The three infrared bands are useful for studying a variety of surfaces, from vegetation to rocks and minerals. And while not quite in the thermal range, they are close enough to it to detect heat better than the visible bands, as you can see in these two images of Mt. Etna in Sicily, the first showing the three visible light bands, the second showing the three infrared bands. The information that can be derived from each image is quite different: The visible light image shows the plume of steam drifting from the crater, while the infrared image shows the heat of the magma below the surface.

NASA Goddard Space Flight Center and US Geological Survey

More Ways of Viewing Data

Sometimes the content of an image can be better understood by applying a color scheme to identify the various land cover elements that make it up. This is called a Land Cover Classification. While the eye can see only a composite color for each pixel, the image contains far more data. The software uses this data to identify materials that look similar but are not, and assigns them to different color classes. This enables the quick identification of similar land cover in different places, as well as dissimilar land cover in the same place, as in these images of drought-affected farmland in Nevada.

In the True Color images, on the left, from August 1989 and August 2009, it can be difficult to identify what is
happening to this farmland near the upper reaches of Nevada's Lake Mead. In the classified images, where the
productive farmland is green and fallow land is dark brown, it is easy to see how much land has gone out of
production as irrigation water declines.

The data gathered by the sensor can not only be displayed visually but also can be analyzed mathematically and statistically in many ways, using a variety of formulas. Some of these formulas are called Vegetation Indexes, which can analyze vegetation health and changes to it over time, as on the Thoreau page, which explores the effect of acid rain on the Maine Woods. Vegetation indexes compare the red and near infrared bands to learn how robustly photosynthesis is occurring. The last two of these images, showing an area near Mt. Katahdin, demonstrate an increase in vegetation stress in some areas.

True color and NDVI (a commonly used Vegetation Index) images from June 1987, and an NDVI
image from June 2008. The darkening of some areas from the second to the third images
(see the red boxes) shows increased vegetation stress. The white/black area is bare rock.
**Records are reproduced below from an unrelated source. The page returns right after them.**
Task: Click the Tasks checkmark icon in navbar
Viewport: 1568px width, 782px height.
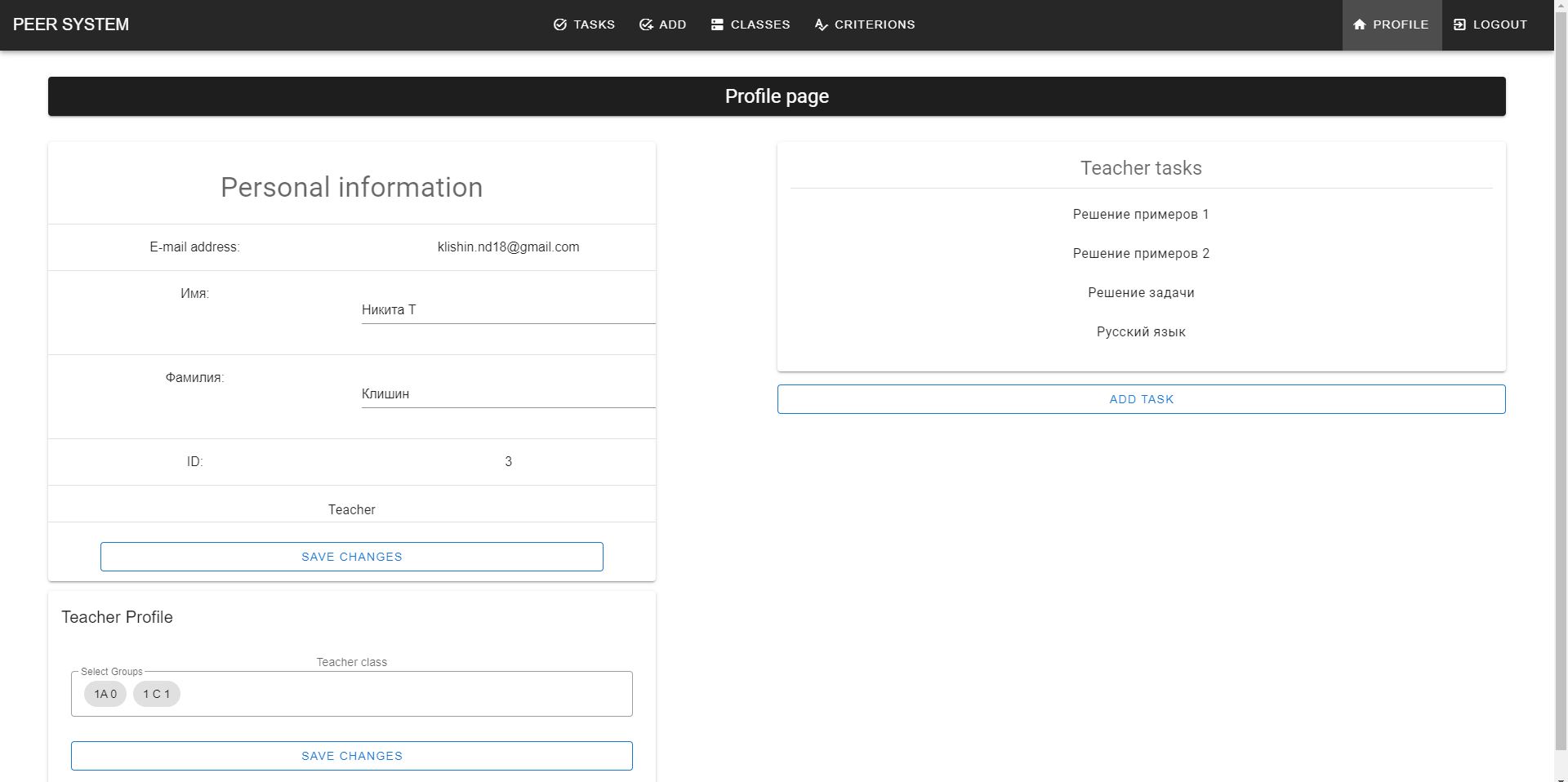Action: 560,24
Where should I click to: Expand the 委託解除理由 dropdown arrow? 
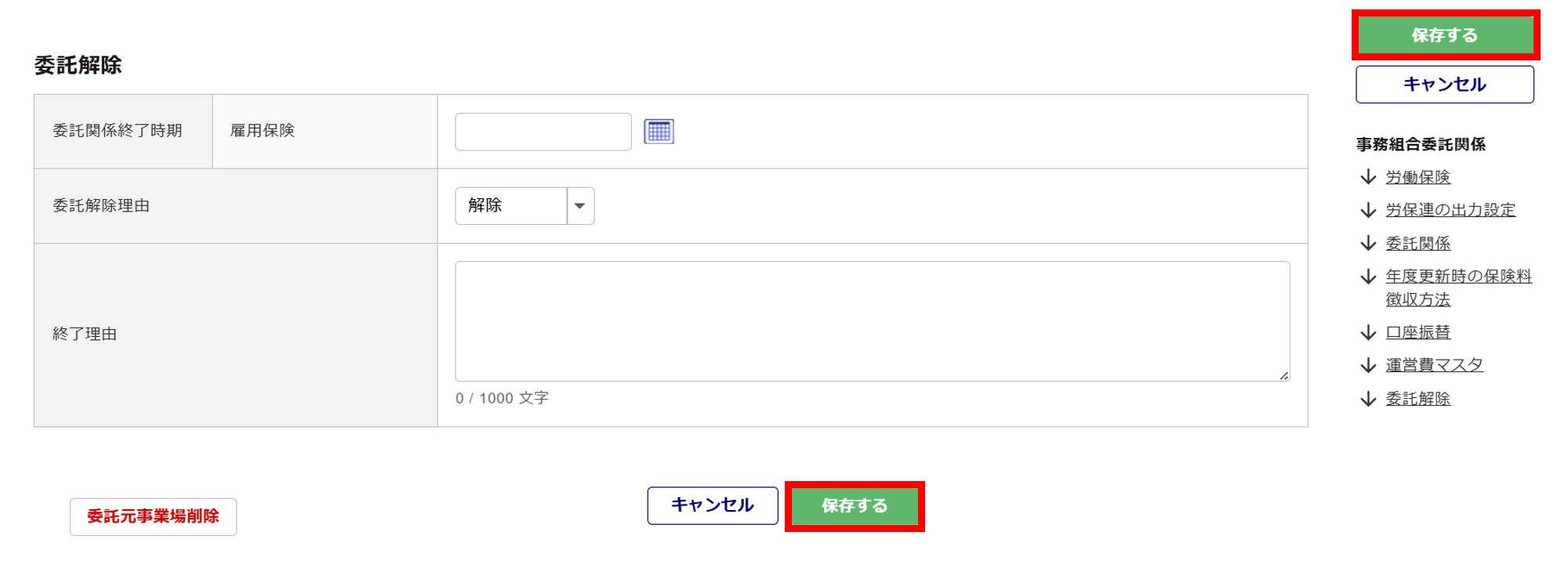[580, 206]
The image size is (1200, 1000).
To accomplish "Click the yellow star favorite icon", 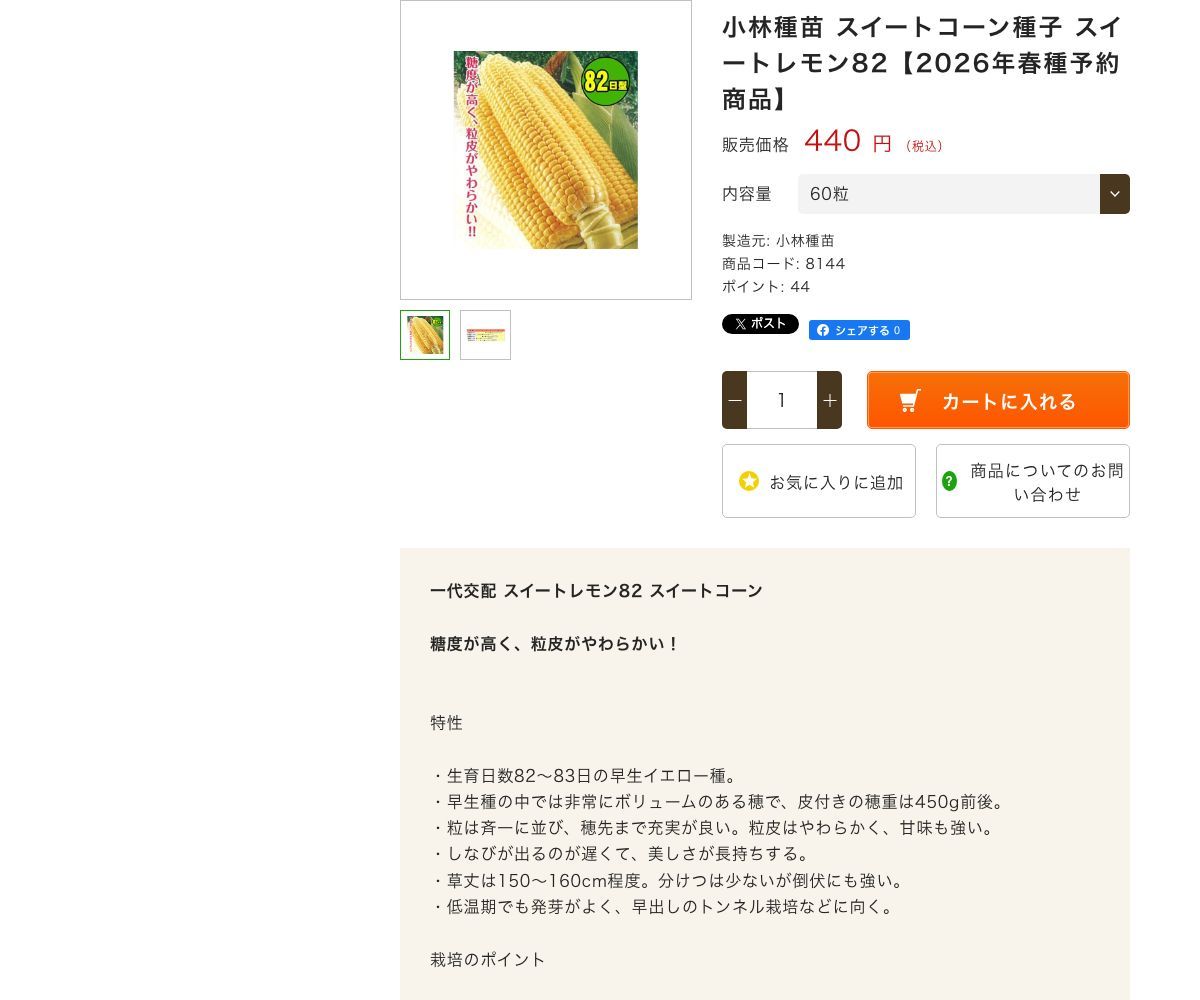I will [x=749, y=481].
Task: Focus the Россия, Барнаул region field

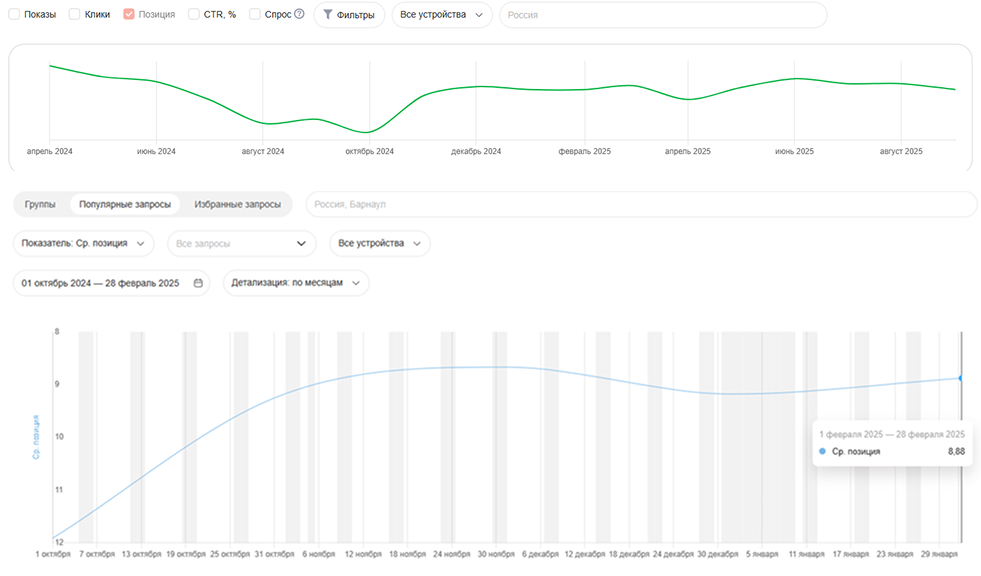Action: 640,204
Another type of analysis is called Tasseled Cap, so named because when the data is plotted on a graph, the shape it forms looks like a knitted cap with a tassel. This formula reconfigures the data from the six non-thermal bands into six new bands, three of which display particular features of the landscape: Brightness, Greenness, and Wetness. An example of this is on the Mark Twain page, where an area in the Sierra foothills – jumping frog country – is losing its wetlands. The presence, absence, and change in wetlands are much more evident in a Tasseled Cap image than in a True Color image.

True color images from July 1989 and July 2009, and Tasseled Cap versions. The substantial loss of wetlands
in the region is far more evident in the latter. For a more detailed explanation see the Twain page.

While there are many additional ways of using satellite images to study the Earth, these are the methods that have been put to most use on this website, to help make visible the environmental changes that are damaging and disrupting our literary landscapes, and aid the people who care about them in understanding what might be done to restore and protect them.